Your goal:
Print the lines in the listing below that fall between the line with "Select the Large (580) size header" and the line with "This screenshot has width=769, height=700.", those two lines included, exactly as they stand and with nothing else.

Dataset extract:
○ ○ ○

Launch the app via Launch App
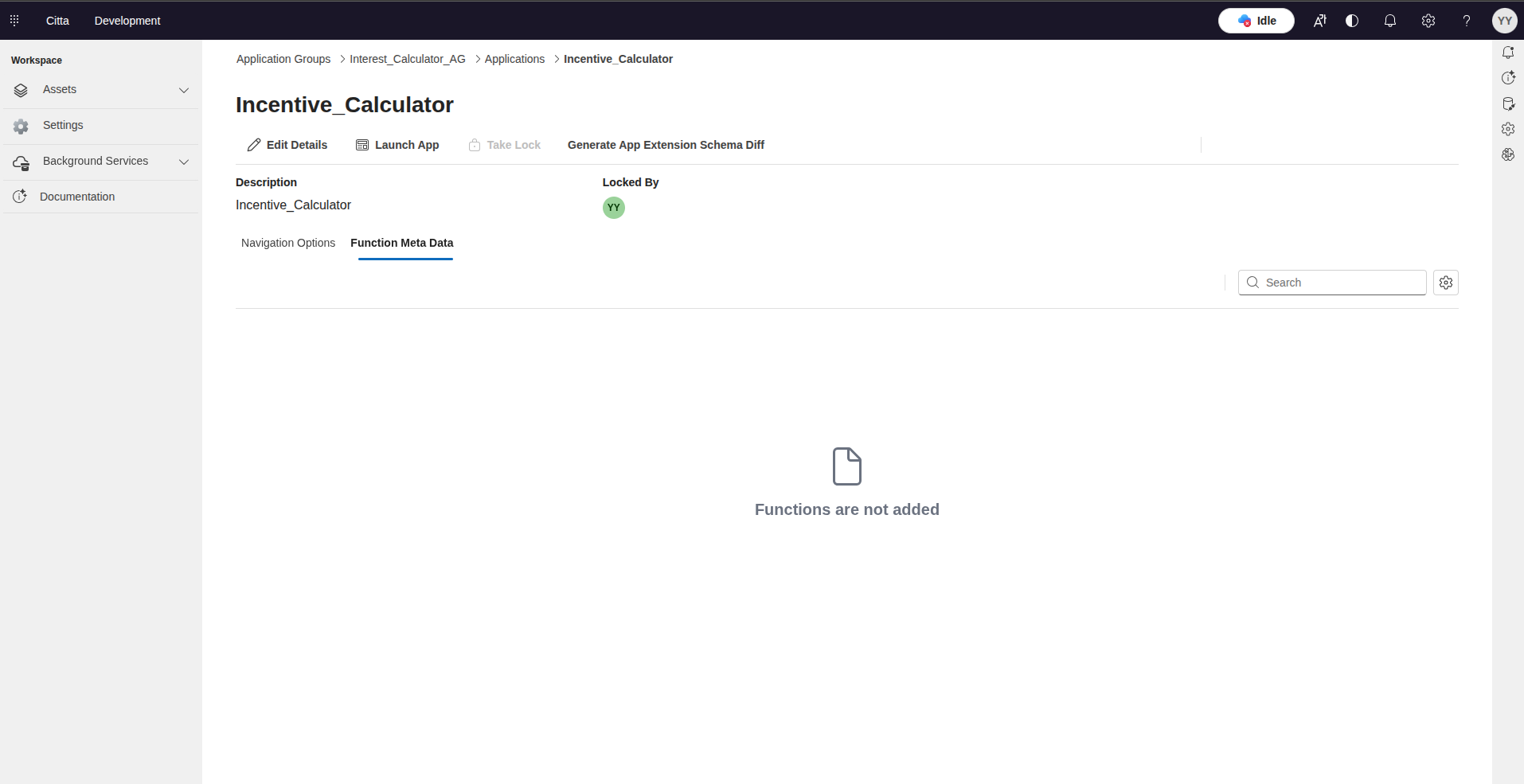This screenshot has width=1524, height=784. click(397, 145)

○ ○ ○

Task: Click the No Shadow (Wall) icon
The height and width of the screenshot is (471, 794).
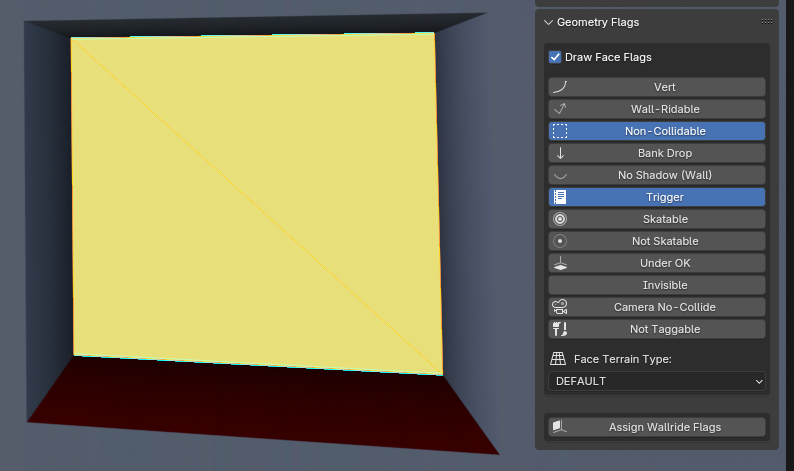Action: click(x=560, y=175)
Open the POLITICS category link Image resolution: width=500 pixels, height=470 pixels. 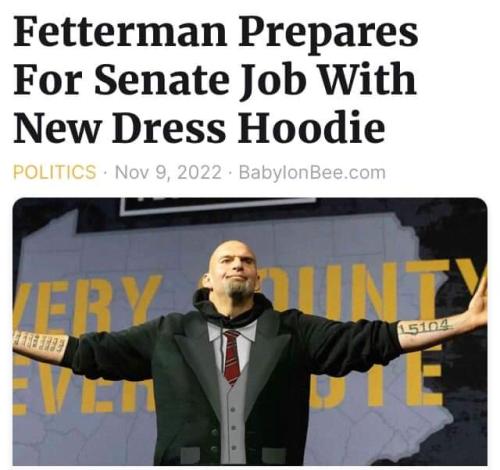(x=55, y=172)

○ ○ ○

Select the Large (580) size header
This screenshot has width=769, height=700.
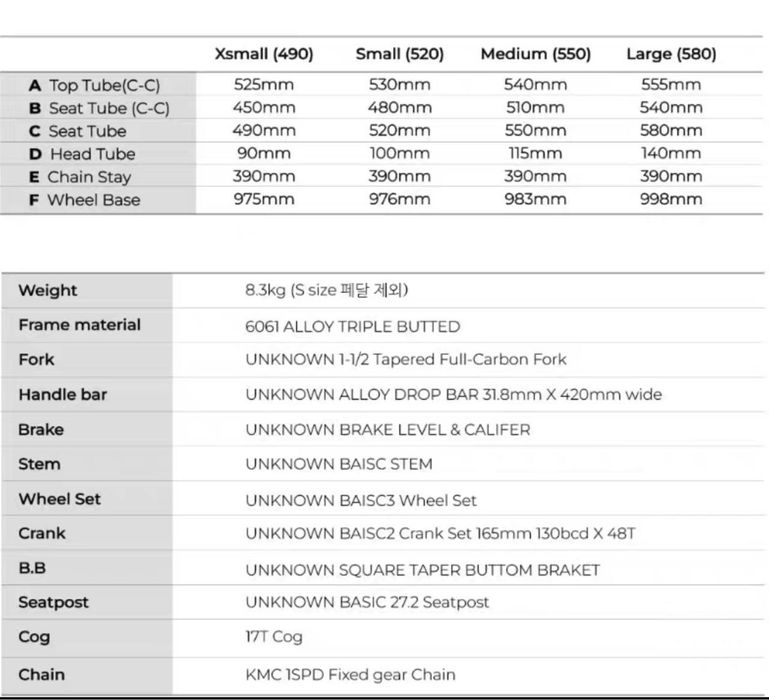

○ ○ ○

Written answer:
Select the Large (580) size header
This screenshot has width=769, height=700.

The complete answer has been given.